Però dei greci, a fine stagione, si comincia a percepire il carattere paziente e remissivo. Passata l’invasione, che Dio NON ce ne liberi e che continuino a portare danaro dal continente, il greco si rifà vivo, come lingua e come espressività. Avete in mente in autunno quando, to’, si risente il chiccolio del pettirosso, so bene che la maggior parte di voi non ha minimamente presente quel che sto dicendo, ma insomma, una certa mattina camminate per la campagna e risentite, di sorpresa, lo schiocco cristallino del canto del passeriforme a petto rosso. Ecco, l’estate se ne va, con lui se ne vanno i turisti, anzi sono ancora in giro ma si stanno diradando, ed ecco che i padroni di casa fanno risentire i loro richiami che, fino a quel momento avevano tenuti celati per non disturbare gli stranieri, o distrarre le loro carte di credito. Si chiamano ad alta voce da una parte all’altra della strada, si canzonano, si danno le pacche sulle spalle, mentre fumano.
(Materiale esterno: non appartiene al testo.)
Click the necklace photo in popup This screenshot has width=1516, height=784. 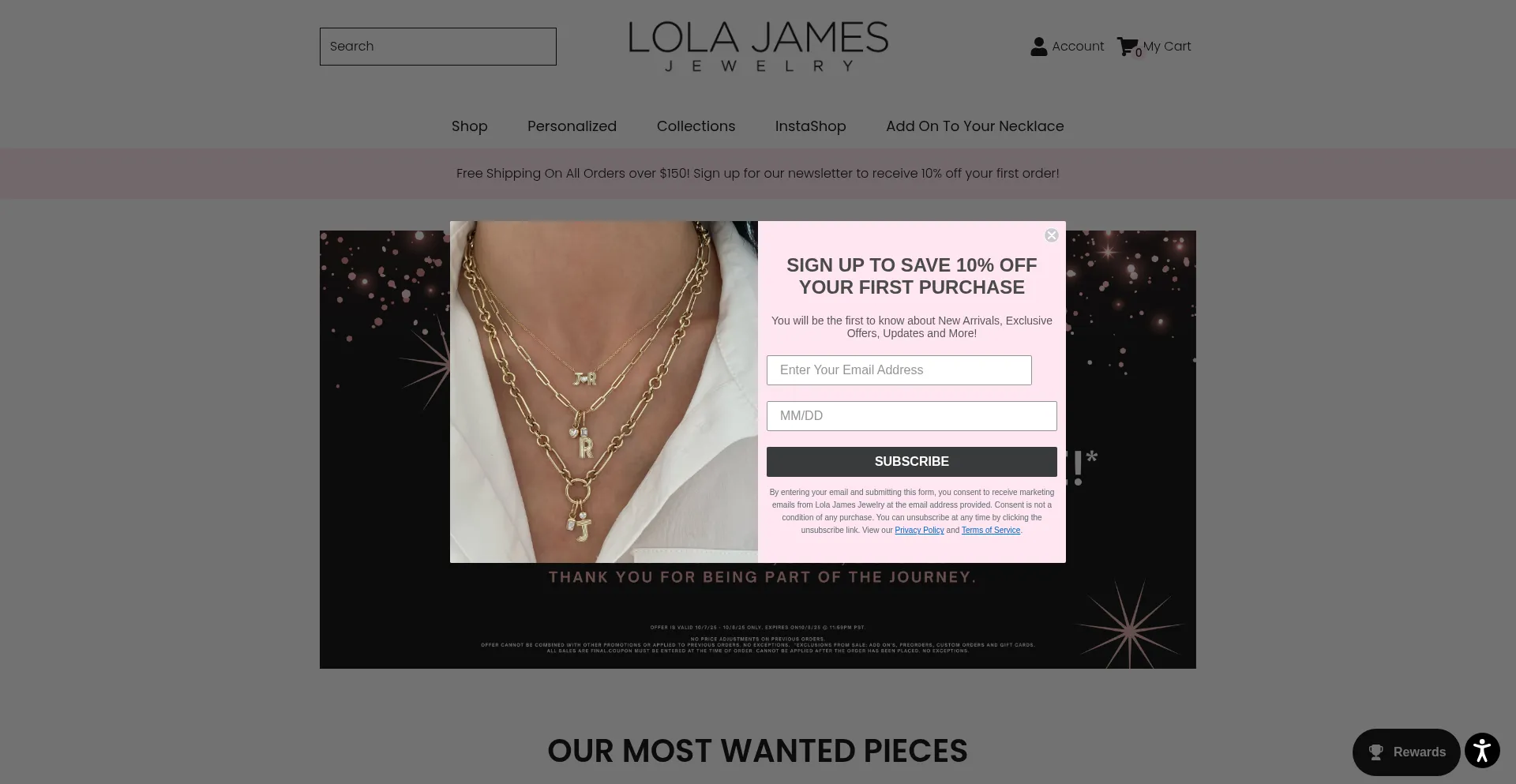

Danno timidi segnali di riappropriazione del loro territorio. Sono più che parte gli uomini, ma se si seguono strade laterali e desuete s’incontra qualche signora col cane e donne che si allenano col cappuccio tirato su sulla testa come fosse arrivato l’autunno. Le ragazze, locali, quelle di Atene o di Salonicco, le si trova ancora nei kioski o a servire ai tavoli con le mascherine di plastica che avrebbero fatto colpo sulla immaginazione fervida di Kubrick.
Comunque, via che i giorni passano e vengono superate le classiche misure vacanziere, una settimana, due settimane, tre settimane ..., i passi accidentali che si compiono nelle camminate senza meta, conducono in angoli “ normali”, dove la vita non sembra messa lì apposta per essere l’equivalente di una spesa sostenuta per villeggiatura. La gente del posto, nascostamente, non ha mai smesso di vivere. Aspetto di andare alla fermata dell’autobus per Paroikia, sotto una pioggerellina autunnale, e vedere le ragazzotte e i ragazzotti di Alykì salire sul pullman con gli zaini invicta o NorthFace sulle spalle.
Intanto, oggi, sono andato a controllare l’unica bakery che rimarrà aperta d’inverno per i 900 abitanti del villaggio che d’estate raggiunge i diecimila (la cifra è una mia supposizione). È fuori mano, davanti al supermercato che rimarrà aperto anche lui, si può prenderne un espresso Illy, ma non ha tavoli per sedersi, almeno per ora. C’è una ferramenta, ne avessimo bisogno.
Che venga l’autunno, che le trombe ventose introducano l’inverno, siamo qui ad aspettare di capire cosa ci viene incontro; da dentro, e da fuori. Non credo che il paesaggio diventi più brullo e le tamerici dovrebbero restare sempreverdi come loro costume. Piuttosto, faremo in tempo, entro fine marzo, a vedere rinverdire i prati?